人々は判断を迅速に下すために、代表性ヒューリスティクスと呼ばれる認知のルールを使用します。このヒューリスティクスでは、特定の事象やサンプルがあるカテゴリーやパターンにどれだけ「似ているか」を判断の基準として用います。しかし、この方法は時に、事象がランダムであるかもしれない場合にも代表的な特徴に過度に依存することから、代表性バイアスを引き起こします。

ステレオタイプや固定観念

人々は社会的背景や文化、個人的な経験に基づいてステレオタイプや固定観念を持つことがあります。これらのステレオタイプは、特定のカテゴリーやグループについての誤った判断や評価につながる可能性があり、代表性バイアスを強化する要因となります。

小標本の誤解

代表性バイアスは、小さなサンプルサイズの情報に特に影響を受けやすいです。小標本の場合、ランダムなばらつきによって特定の特徴が強調されやすく、代表性バイアスが生じやすくなります。

過度の認識

人々は、特定の事象やパターンがある法則に従って発生していると過度に認識することがあります。これにより、代表性バイアスが生じ、ランダムな出来事を必然的なパターンとして誤解する可能性があります。

代表性バイアスに関連するもの

認知バイアス

今回の代表性バイアスは認知バイアスの一つです。
認知バイアスについては下記の記事をご参照ください。

二重プロセス理論

二重プロセス理論(Dual-Process Theory)は、心理学や神経科学、認知科学などの分野で使用される重要な概念の一つです。二重システム理論(Dual-System Theory)二過程論とも呼ばれるこの理論は、人間の思考や意思決定プロセスを説明し、理解するために提案されました。
二重システム理論は、通常、直感で判断する「システム1」と熟慮で判断する「システム2」と呼ばれる2つの異なる思考プロセスに焦点を当てています。
代表性バイアスは、二重プロセス理論でいう「システム1」による誤った判断により発生します。

二重プロセス理論については、下記の記事もご参照ください。

連言錯誤

連言錯誤とは、2つの事象が重なって起きることと単一の事象を比較したうえで、前者の確率が高いと判断してしまう錯誤を指します。

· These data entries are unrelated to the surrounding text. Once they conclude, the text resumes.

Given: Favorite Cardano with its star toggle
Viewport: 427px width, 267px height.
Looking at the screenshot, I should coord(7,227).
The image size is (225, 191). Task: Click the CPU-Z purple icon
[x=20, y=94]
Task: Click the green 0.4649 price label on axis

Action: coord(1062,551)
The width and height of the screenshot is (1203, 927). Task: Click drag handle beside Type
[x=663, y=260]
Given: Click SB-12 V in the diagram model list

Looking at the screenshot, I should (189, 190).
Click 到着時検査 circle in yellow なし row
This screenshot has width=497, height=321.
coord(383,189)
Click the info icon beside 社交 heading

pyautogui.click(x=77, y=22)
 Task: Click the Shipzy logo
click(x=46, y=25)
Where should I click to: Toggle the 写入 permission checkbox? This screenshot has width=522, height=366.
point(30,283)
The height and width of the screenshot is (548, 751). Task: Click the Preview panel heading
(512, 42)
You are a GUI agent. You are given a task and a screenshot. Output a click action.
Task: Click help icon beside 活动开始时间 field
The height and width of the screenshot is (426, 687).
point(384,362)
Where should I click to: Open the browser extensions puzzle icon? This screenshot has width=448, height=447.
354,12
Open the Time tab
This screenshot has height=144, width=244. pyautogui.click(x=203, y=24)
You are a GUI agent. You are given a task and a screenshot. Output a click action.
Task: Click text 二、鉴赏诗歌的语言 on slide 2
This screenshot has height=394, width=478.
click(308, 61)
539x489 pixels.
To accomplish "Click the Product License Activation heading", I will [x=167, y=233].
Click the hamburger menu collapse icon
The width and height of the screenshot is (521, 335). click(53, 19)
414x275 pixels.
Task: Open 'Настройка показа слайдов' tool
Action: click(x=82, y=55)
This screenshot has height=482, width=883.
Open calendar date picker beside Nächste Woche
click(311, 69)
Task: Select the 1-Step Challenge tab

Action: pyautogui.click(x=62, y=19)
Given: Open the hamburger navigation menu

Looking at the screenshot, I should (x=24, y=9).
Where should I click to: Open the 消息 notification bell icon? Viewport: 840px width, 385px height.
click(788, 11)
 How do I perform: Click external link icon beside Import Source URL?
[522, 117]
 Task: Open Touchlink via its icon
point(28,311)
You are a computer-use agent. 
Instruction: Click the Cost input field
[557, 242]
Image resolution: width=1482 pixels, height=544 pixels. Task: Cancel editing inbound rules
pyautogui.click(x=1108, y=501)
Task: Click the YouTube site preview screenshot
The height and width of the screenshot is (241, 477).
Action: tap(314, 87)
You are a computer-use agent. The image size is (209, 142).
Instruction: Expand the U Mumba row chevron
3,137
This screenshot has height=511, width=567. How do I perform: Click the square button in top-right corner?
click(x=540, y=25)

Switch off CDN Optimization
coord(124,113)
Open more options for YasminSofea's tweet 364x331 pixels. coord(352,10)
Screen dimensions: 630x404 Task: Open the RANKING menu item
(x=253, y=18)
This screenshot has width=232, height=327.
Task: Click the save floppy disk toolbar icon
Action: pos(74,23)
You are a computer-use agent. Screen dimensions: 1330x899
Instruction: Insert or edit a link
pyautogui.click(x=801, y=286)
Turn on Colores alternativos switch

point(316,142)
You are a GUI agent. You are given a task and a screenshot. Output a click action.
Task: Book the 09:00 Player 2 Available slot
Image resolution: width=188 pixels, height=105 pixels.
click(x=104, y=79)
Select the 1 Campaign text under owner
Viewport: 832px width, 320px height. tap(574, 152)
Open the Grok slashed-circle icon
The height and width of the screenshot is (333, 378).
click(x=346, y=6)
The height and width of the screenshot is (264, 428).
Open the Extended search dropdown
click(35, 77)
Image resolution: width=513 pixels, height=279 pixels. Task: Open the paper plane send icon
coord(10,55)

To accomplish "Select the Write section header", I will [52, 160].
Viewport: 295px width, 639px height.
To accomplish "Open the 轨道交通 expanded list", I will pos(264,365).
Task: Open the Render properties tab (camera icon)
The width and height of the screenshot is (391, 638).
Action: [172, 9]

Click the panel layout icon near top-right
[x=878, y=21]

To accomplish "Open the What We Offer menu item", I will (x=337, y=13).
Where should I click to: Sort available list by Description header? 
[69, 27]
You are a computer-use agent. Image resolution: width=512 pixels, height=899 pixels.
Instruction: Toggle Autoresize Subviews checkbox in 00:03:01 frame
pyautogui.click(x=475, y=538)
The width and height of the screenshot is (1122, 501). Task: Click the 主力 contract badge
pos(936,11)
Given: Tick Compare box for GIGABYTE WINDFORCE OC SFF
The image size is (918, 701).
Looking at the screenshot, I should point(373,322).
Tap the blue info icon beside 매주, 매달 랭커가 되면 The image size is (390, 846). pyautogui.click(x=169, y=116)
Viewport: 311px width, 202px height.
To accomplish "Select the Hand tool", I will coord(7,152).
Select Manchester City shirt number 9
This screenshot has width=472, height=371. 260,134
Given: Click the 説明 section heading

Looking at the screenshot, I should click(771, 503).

つまり、先ほどの例題で「A子さんは病院の受付で働いており、通信制大学の受講を始めようと考えている」と解答してしまう錯誤です。

連言錯誤については、下記の記事もご参照ください。

参考

  • 植原亮『思考力改善ドリル: 批判的思考から科学的思考へ』勁草書房、2020年
  • ダニエル・カーネマン(著)、村井章子(翻訳)『ファスト&スロー(上) あなたの意思はどのように決まるか?』早川書房、2014年

1植原亮『思考力改善ドリル: 批判的思考から科学的思考へ』勁草書房、2020年、17頁。